Tunisia, l’Eni sotto ricatto
TUNISI. Aumenta l’angoscia dei 28 lavoratori tunisini e un italiano sequestrati e rinchiusi nell’impianto dell’Eni a Tazarka, vicino a Nabel nel nord della Tunisia. L’impianto preso d’assalto venerdì 21 ottobre da un gruppo di criminali guidati da Ridha ben Salah – noto nella zona anche perché su di lui pende un mandato di cattura -, continua ad essere nelle mani dei sequestratori. Gli operai controllano i macchinari nel timore che qualsiasi azione sconsiderata come una cicca di sigaretta buttata via possa dare alle fiamme il petrolio e procurare una catastrofe, sostiene Saidifi, il responsabile macchine. Insieme ai tunisini vi è anche il comandante di bordo italiano, Girolamo Croce, che per informazioni ci dice di rivolgerci all’Eni di Tunisi. Quando riusciamo a trovare il numero di telefono, gli uffici della capitale sono chiusi, da appena dieci minuti.

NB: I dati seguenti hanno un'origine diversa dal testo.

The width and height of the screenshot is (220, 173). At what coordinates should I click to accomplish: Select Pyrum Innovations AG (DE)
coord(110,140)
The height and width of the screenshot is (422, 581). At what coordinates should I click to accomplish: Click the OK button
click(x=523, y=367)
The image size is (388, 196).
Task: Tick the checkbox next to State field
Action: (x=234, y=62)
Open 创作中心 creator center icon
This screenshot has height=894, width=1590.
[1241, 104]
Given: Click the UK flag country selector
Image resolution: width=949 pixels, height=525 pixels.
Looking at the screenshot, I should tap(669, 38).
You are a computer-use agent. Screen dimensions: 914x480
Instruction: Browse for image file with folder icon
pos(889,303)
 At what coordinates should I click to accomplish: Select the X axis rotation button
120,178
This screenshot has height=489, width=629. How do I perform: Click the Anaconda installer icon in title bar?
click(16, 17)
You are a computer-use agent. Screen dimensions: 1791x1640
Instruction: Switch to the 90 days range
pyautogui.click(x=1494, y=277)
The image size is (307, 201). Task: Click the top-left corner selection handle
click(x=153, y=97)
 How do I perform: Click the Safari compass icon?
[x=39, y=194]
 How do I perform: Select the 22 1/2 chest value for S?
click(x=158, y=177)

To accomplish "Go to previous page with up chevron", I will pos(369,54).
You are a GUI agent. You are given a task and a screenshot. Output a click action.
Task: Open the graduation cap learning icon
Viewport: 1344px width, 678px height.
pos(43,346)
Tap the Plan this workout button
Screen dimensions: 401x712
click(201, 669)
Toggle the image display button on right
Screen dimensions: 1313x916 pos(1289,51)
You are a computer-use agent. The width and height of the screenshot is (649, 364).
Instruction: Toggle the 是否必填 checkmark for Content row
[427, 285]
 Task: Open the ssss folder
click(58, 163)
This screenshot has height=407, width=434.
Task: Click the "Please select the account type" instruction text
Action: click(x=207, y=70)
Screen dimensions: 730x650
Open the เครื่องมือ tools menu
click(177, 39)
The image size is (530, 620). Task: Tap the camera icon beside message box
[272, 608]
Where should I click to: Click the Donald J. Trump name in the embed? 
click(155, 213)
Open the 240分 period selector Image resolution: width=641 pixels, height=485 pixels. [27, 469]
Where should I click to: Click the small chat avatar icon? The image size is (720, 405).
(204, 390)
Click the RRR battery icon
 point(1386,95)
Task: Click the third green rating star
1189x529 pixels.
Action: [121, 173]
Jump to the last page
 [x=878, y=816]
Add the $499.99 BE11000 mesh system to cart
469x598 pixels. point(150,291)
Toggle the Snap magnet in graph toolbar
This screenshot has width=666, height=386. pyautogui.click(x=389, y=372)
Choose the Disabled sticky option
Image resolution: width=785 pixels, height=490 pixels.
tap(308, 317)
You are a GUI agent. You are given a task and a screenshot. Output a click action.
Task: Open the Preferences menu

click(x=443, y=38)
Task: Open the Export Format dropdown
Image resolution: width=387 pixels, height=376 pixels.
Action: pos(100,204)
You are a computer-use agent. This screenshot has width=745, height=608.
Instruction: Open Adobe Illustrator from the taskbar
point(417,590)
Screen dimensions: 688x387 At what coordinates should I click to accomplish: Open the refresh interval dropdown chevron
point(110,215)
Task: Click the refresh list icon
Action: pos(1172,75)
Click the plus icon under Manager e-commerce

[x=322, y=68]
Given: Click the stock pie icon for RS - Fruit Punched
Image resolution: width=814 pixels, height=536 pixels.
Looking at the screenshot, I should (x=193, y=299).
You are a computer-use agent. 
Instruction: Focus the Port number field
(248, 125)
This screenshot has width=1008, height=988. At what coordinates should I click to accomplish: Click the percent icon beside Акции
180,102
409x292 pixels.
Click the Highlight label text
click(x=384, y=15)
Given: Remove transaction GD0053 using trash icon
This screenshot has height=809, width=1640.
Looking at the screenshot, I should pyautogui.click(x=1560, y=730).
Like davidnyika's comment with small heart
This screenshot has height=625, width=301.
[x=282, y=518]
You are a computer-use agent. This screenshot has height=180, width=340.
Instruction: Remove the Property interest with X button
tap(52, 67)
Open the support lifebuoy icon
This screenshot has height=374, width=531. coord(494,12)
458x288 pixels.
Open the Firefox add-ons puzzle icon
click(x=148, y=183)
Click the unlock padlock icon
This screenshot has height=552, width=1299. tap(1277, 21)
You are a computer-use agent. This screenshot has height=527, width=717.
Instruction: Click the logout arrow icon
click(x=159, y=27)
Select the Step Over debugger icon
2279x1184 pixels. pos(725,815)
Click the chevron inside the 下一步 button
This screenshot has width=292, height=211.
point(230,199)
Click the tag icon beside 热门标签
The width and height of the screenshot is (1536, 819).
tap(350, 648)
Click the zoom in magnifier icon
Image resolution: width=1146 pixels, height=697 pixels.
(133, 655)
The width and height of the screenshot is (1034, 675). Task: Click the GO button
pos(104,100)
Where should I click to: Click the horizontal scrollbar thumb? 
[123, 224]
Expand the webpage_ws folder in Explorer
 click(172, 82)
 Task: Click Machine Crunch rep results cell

Gli operai possono essere contattati dall’esterno, ma la mamma di uno di loro ci prega di non metterli in imbarazzo con domande troppo precise. Loro rispondono ma sono sempre sotto tiro dei sequestratori che chiamano «miliziani». È Ramsi, del blog collettivo indipendente Nawaat, che ha diffuso la notizia – appresa dal fratello di uno dei sequestrati che vive in Canada -, a tenere da giorni i contatti con i lavoratori e le famiglie e a premere sulle autorità perché intervengano. La situazione degli operai, dopo giorni senza cibo e medicine, si era fatta drammatica, così mercoledì i sequestratori, su pressione della popolazione locale, hanno concesso due ore di tregua per permettere l’evacuazione di quattro malati gravi che sono stati portati in ospedale. Poi tutto è tornato come prima, anche se la popolazione ha trovato degli escamotage per fare entrare un po’ di cibo, ci dice la mamma di uno degli operai. I criminali non hanno problemi di approvvigionamenti, vengono riforniti ogni notte, soprattutto di alcool, da un camion.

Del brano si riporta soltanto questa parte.